May 2022: Medicare Savings Programs

What are the Medicare Savings Programs?

Medicare Savings Programs (MSPs), also known as Medicare Buy-In programs, are state programs that assist you with paying your Medicare costs. There are three main programs*, each with different benefits and eligibility requirements: 


MSP What does if cover? What is the income limit? What is the asset limit?
Qualified Medicare Beneficiary (QMB)
  • Parts A and B premiums
  • Parts A and B cost-sharing (deductibles, copayments, and coinsurances)
Individual: $1,153

Couple: $1,546

Individual: $8,400

Couple: $12,600

Specified Low-income Medicare Beneficiary (SLMB)
  • Part B premium

Individual: $1,379

Couple: $1,851


Individual: $8,400

Couple: $12,600

Qualifying Individual (QI)
  • Part B premium
Individual: $1,549

Couple: $2,080

Individual: $8,400

Couple: $12,600


The income and asset limits listed about are the baseline federal income and asset limits for each MSP. Most states use these limits, but some states have different guidelines. For example, Alaska, Connecticut, the District of Columbia (DC), Hawaii, and Maine have higher income limits. Alabama, Arizona, Connecticut, Delaware, Louisiana, Mississippi, New Mexico, New York, Oregon, Vermont, and DC do not have asset limits for MSPs. You should consider applying for the MSP even if you are over the limits, because some income and assets are not counted toward the limits.
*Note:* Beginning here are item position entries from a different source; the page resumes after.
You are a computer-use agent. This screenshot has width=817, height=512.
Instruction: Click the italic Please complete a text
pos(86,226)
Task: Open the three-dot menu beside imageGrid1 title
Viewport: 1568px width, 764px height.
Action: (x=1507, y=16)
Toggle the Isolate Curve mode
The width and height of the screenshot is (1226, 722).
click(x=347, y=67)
How can I apply for an MSP?

To apply for an MSP, you will need to apply to your local Medicaid office or other state agency that receives MSP applications. You can contact the local Medicaid office to learn how to apply. Some state’s applications can be submitted online, while others are submitted through the mail. You will usually need to send in documentation with the application, such as copies of your Social Security card, Medicare card, birth certificate, and/or proof of income and assets. Do not send originals.

Once you apply for an MSP, you should hear back from your Medicaid office within about 45 days. If you do not receive a notice, follow up with the office where you applied. If you are approved for the MSP, it can take up to three months for your benefits to start. You will be reimbursed for any premiums you paid during those months.
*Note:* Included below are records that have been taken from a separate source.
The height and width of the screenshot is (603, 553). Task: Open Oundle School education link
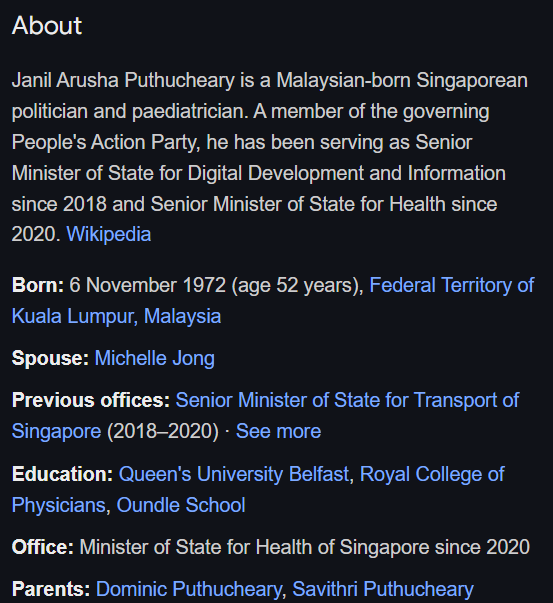[181, 505]
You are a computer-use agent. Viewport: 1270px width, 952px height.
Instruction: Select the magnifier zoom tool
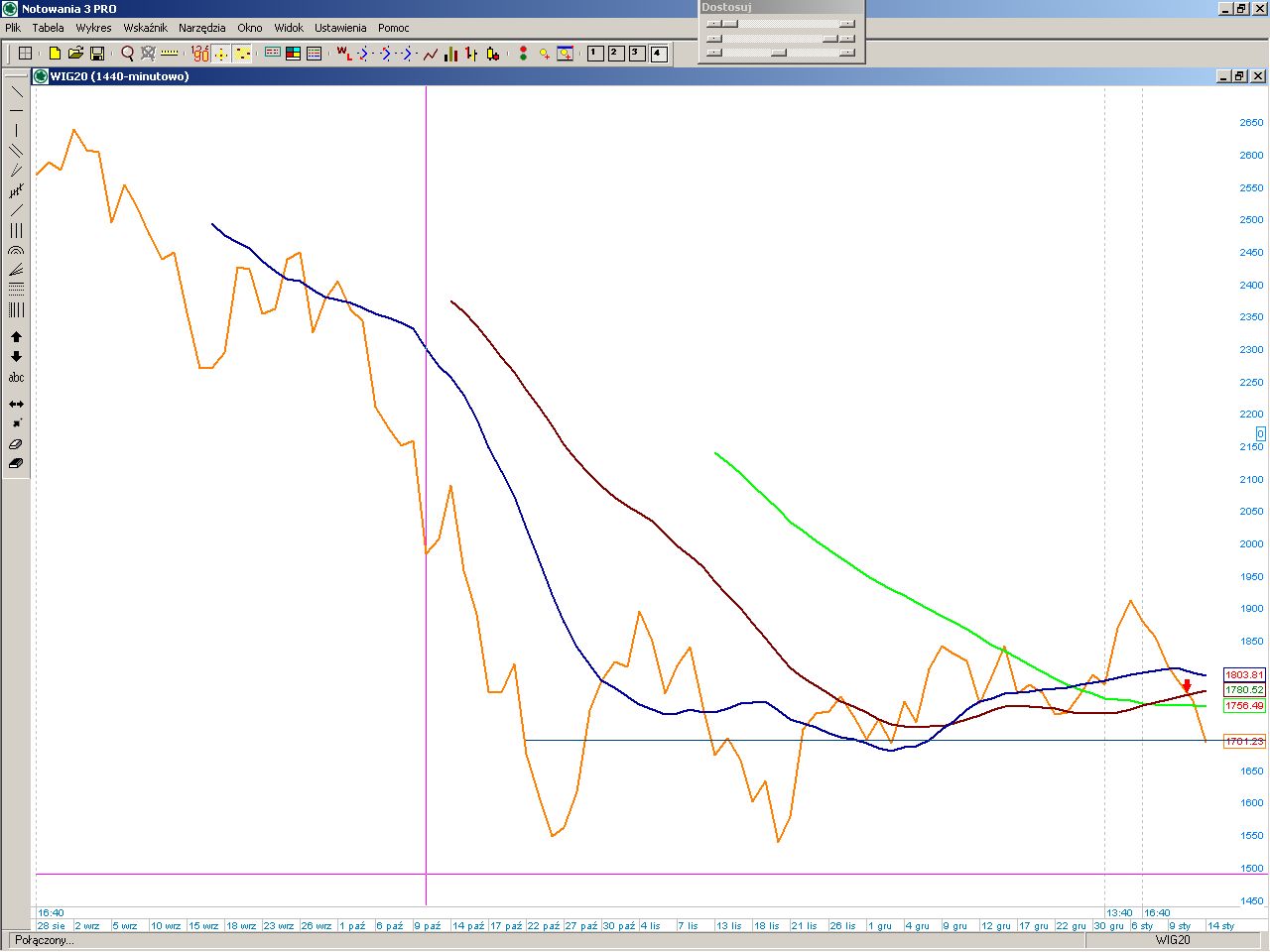[127, 54]
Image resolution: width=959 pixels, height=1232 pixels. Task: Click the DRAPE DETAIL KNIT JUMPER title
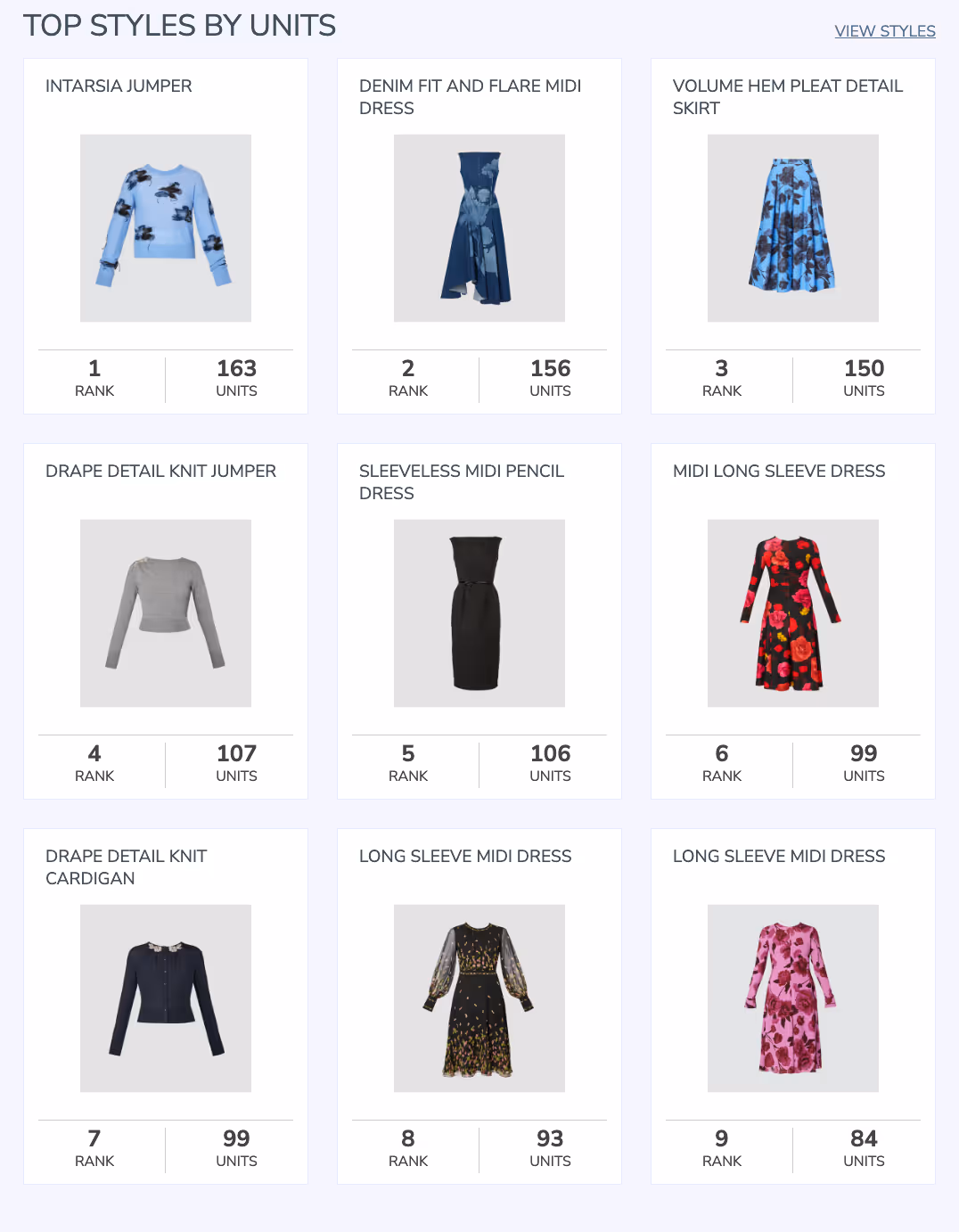click(161, 472)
What other benefits, rights, and protections come with the MSP?

If you enroll in an MSP, you will automatically get Extra Help, the federal program that helps pay your Medicare prescription drug (Part D) plan costs.

The MSP allows you to enroll in Part B outside of the regular enrollment periods. If you missed your Initial Enrollment Period to enroll in Part B, the MSP will allow you to enroll in Part B during any time of the year. If you do not have premium-free Part A and are not enrolled, QMB may allow you to enroll without waiting for the General Enrollment Period, depending on your state. 

If you have a Part B late enrollment penalty (LEP), the MSP will eliminate it. Additionally, if you have a Part A LEP and qualify for QMB, QMB will eliminate your Part A LEP.

If you are enrolled in QMB, providers who accept Original Medicare or who are in network for your Medicare Advantage Plan cannot bill you for any Medicare cost-sharing. This includes deductibles, copayments, and coinsurances for all Medicare covered services. If you have QMB and your provider bills you for services, let them know that you have QMB and should not be billed. If you continue to have problems, call 1-800-MEDICARE.

Remember that the MSP is available to all people with Medicare who qualify, not just those who are enrolled in certain private plans.